>>>>

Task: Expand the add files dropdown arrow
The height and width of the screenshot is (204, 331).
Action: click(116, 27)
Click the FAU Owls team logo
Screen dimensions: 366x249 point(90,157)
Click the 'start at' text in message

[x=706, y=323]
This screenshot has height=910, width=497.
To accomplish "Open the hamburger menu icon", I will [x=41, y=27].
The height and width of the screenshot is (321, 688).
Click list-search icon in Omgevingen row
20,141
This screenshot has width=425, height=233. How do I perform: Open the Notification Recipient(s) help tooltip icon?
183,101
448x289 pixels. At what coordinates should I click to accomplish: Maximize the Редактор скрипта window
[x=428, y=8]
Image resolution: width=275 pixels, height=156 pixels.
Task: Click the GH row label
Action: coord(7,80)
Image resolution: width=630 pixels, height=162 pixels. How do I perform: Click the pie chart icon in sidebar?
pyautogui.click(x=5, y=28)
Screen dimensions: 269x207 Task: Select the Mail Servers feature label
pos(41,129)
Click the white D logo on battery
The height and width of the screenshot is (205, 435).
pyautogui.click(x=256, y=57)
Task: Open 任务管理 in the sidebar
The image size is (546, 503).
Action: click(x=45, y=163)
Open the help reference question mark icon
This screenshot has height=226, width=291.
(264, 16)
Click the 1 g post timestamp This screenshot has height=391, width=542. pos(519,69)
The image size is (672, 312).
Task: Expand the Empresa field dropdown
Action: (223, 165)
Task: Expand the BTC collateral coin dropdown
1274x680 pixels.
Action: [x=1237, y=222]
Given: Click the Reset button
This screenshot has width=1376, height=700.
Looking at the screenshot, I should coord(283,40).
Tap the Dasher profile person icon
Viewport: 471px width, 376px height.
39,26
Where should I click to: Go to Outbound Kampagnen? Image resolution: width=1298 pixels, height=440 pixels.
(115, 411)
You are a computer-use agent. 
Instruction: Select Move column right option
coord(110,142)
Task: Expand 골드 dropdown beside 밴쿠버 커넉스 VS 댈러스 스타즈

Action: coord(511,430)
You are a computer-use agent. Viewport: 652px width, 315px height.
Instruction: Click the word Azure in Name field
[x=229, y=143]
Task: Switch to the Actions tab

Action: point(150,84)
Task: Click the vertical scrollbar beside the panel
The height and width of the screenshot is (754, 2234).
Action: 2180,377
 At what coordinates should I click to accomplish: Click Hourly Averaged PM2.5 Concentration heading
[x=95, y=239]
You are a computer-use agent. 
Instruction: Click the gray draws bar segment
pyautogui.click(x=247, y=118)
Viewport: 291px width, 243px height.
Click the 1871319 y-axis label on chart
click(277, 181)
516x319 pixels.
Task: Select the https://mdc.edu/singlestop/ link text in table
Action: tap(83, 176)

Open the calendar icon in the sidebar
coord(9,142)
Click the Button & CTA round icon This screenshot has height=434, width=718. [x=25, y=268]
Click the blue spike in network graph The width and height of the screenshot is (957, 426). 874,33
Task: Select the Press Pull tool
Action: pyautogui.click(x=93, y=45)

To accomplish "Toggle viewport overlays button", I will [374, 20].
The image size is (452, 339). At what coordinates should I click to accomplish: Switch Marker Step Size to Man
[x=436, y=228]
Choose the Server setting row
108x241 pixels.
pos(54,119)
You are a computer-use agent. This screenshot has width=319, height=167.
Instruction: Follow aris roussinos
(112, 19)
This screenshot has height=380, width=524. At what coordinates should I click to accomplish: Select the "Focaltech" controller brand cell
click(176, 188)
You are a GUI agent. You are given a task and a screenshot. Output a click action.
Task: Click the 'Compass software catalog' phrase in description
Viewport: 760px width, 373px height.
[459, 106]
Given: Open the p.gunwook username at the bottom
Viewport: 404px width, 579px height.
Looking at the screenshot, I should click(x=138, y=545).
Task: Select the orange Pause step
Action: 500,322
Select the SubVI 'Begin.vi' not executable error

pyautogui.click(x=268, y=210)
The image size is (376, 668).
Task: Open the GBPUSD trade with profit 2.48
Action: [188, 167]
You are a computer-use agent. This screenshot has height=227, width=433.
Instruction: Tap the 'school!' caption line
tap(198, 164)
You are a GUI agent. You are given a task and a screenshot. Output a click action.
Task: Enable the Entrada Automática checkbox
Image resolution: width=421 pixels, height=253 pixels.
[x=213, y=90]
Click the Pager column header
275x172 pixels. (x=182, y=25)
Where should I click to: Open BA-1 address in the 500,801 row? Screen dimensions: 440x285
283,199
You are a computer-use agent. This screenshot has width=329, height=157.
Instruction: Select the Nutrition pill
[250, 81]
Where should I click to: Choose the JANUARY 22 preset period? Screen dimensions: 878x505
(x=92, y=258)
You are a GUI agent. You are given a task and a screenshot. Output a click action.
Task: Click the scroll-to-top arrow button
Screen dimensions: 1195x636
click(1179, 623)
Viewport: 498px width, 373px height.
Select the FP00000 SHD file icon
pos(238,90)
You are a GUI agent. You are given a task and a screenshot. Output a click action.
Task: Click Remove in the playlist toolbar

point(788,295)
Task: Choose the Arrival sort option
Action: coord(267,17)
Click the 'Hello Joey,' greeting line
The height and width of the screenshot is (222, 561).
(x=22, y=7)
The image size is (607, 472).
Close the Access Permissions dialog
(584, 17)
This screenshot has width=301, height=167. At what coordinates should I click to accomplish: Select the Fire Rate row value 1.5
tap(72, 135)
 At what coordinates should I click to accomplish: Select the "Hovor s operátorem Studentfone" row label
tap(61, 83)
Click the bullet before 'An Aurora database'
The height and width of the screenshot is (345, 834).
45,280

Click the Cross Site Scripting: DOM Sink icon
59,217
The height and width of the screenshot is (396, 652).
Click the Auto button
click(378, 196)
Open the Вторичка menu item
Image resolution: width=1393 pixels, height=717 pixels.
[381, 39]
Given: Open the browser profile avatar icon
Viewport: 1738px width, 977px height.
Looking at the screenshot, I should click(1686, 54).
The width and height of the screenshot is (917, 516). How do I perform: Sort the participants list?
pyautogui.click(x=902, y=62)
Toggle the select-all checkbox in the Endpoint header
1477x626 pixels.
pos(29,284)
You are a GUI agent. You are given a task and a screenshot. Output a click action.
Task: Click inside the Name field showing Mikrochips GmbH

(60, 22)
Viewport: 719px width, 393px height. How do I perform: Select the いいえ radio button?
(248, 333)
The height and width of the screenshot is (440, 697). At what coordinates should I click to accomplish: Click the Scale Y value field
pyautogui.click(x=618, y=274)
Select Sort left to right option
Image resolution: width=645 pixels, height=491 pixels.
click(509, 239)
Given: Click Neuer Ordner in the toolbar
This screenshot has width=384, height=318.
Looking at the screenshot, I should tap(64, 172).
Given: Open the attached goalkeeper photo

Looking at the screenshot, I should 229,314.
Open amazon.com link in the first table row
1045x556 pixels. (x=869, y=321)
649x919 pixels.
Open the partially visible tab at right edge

<<<<

Please output the full listing one more time, exactly.

■ TASK RESPONSE ■
Task: Expand the add files dropdown arrow
The height and width of the screenshot is (204, 331).
Action: click(116, 27)
Click the FAU Owls team logo
Screen dimensions: 366x249 point(90,157)
Click the 'start at' text in message

[x=706, y=323]
This screenshot has height=910, width=497.
To accomplish "Open the hamburger menu icon", I will [x=41, y=27].
The height and width of the screenshot is (321, 688).
Click list-search icon in Omgevingen row
20,141
This screenshot has width=425, height=233. How do I perform: Open the Notification Recipient(s) help tooltip icon?
183,101
448x289 pixels. At what coordinates should I click to accomplish: Maximize the Редактор скрипта window
[x=428, y=8]
Image resolution: width=275 pixels, height=156 pixels.
Task: Click the GH row label
Action: coord(7,80)
Image resolution: width=630 pixels, height=162 pixels. How do I perform: Click the pie chart icon in sidebar?
pyautogui.click(x=5, y=28)
Screen dimensions: 269x207 Task: Select the Mail Servers feature label
pos(41,129)
Click the white D logo on battery
The height and width of the screenshot is (205, 435).
pyautogui.click(x=256, y=57)
Task: Open 任务管理 in the sidebar
The image size is (546, 503).
Action: click(x=45, y=163)
Open the help reference question mark icon
This screenshot has height=226, width=291.
(264, 16)
Click the 1 g post timestamp This screenshot has height=391, width=542. pos(519,69)
The image size is (672, 312).
Task: Expand the Empresa field dropdown
Action: (223, 165)
Task: Expand the BTC collateral coin dropdown
1274x680 pixels.
Action: [x=1237, y=222]
Given: Click the Reset button
This screenshot has width=1376, height=700.
Looking at the screenshot, I should coord(283,40).
Tap the Dasher profile person icon
Viewport: 471px width, 376px height.
39,26
Where should I click to: Go to Outbound Kampagnen? Image resolution: width=1298 pixels, height=440 pixels.
(115, 411)
You are a computer-use agent. 
Instruction: Select Move column right option
coord(110,142)
Task: Expand 골드 dropdown beside 밴쿠버 커넉스 VS 댈러스 스타즈

Action: coord(511,430)
You are a computer-use agent. Viewport: 652px width, 315px height.
Instruction: Click the word Azure in Name field
[x=229, y=143]
Task: Switch to the Actions tab

Action: point(150,84)
Task: Click the vertical scrollbar beside the panel
The height and width of the screenshot is (754, 2234).
Action: 2180,377
 At what coordinates should I click to accomplish: Click Hourly Averaged PM2.5 Concentration heading
[x=95, y=239]
You are a computer-use agent. 
Instruction: Click the gray draws bar segment
pyautogui.click(x=247, y=118)
Viewport: 291px width, 243px height.
Click the 1871319 y-axis label on chart
click(277, 181)
516x319 pixels.
Task: Select the https://mdc.edu/singlestop/ link text in table
Action: tap(83, 176)

Open the calendar icon in the sidebar
coord(9,142)
Click the Button & CTA round icon This screenshot has height=434, width=718. [x=25, y=268]
Click the blue spike in network graph The width and height of the screenshot is (957, 426). 874,33
Task: Select the Press Pull tool
Action: pyautogui.click(x=93, y=45)

To accomplish "Toggle viewport overlays button", I will [374, 20].
The image size is (452, 339). At what coordinates should I click to accomplish: Switch Marker Step Size to Man
[x=436, y=228]
Choose the Server setting row
108x241 pixels.
pos(54,119)
You are a computer-use agent. This screenshot has width=319, height=167.
Instruction: Follow aris roussinos
(112, 19)
This screenshot has height=380, width=524. At what coordinates should I click to accomplish: Select the "Focaltech" controller brand cell
click(176, 188)
You are a GUI agent. You are given a task and a screenshot. Output a click action.
Task: Click the 'Compass software catalog' phrase in description
Viewport: 760px width, 373px height.
[459, 106]
Given: Open the p.gunwook username at the bottom
Viewport: 404px width, 579px height.
Looking at the screenshot, I should click(x=138, y=545).
Task: Select the orange Pause step
Action: 500,322
Select the SubVI 'Begin.vi' not executable error

pyautogui.click(x=268, y=210)
The image size is (376, 668).
Task: Open the GBPUSD trade with profit 2.48
Action: [188, 167]
You are a computer-use agent. This screenshot has height=227, width=433.
Instruction: Tap the 'school!' caption line
tap(198, 164)
You are a GUI agent. You are given a task and a screenshot. Output a click action.
Task: Enable the Entrada Automática checkbox
Image resolution: width=421 pixels, height=253 pixels.
[x=213, y=90]
Click the Pager column header
275x172 pixels. (x=182, y=25)
Where should I click to: Open BA-1 address in the 500,801 row? Screen dimensions: 440x285
283,199
You are a computer-use agent. This screenshot has width=329, height=157.
Instruction: Select the Nutrition pill
[250, 81]
Where should I click to: Choose the JANUARY 22 preset period? Screen dimensions: 878x505
(x=92, y=258)
You are a GUI agent. You are given a task and a screenshot. Output a click action.
Task: Click the scroll-to-top arrow button
Screen dimensions: 1195x636
click(1179, 623)
Viewport: 498px width, 373px height.
Select the FP00000 SHD file icon
pos(238,90)
You are a GUI agent. You are given a task and a screenshot. Output a click action.
Task: Click Remove in the playlist toolbar

point(788,295)
Task: Choose the Arrival sort option
Action: coord(267,17)
Click the 'Hello Joey,' greeting line
The height and width of the screenshot is (222, 561).
(x=22, y=7)
The image size is (607, 472).
Close the Access Permissions dialog
(584, 17)
This screenshot has width=301, height=167. At what coordinates should I click to accomplish: Select the Fire Rate row value 1.5
tap(72, 135)
 At what coordinates should I click to accomplish: Select the "Hovor s operátorem Studentfone" row label
tap(61, 83)
Click the bullet before 'An Aurora database'
The height and width of the screenshot is (345, 834).
45,280

Click the Cross Site Scripting: DOM Sink icon
59,217
The height and width of the screenshot is (396, 652).
Click the Auto button
click(378, 196)
Open the Вторичка menu item
Image resolution: width=1393 pixels, height=717 pixels.
[381, 39]
Given: Open the browser profile avatar icon
Viewport: 1738px width, 977px height.
Looking at the screenshot, I should click(1686, 54).
The width and height of the screenshot is (917, 516). How do I perform: Sort the participants list?
pyautogui.click(x=902, y=62)
Toggle the select-all checkbox in the Endpoint header
1477x626 pixels.
pos(29,284)
You are a GUI agent. You are given a task and a screenshot. Output a click action.
Task: Click inside the Name field showing Mikrochips GmbH

(60, 22)
Viewport: 719px width, 393px height. How do I perform: Select the いいえ radio button?
(248, 333)
The height and width of the screenshot is (440, 697). At what coordinates should I click to accomplish: Click the Scale Y value field
pyautogui.click(x=618, y=274)
Select Sort left to right option
Image resolution: width=645 pixels, height=491 pixels.
click(509, 239)
Given: Click Neuer Ordner in the toolbar
This screenshot has width=384, height=318.
Looking at the screenshot, I should tap(64, 172).
Given: Open the attached goalkeeper photo

Looking at the screenshot, I should 229,314.
Open amazon.com link in the first table row
1045x556 pixels. (x=869, y=321)
649x919 pixels.
Open the partially visible tab at right edge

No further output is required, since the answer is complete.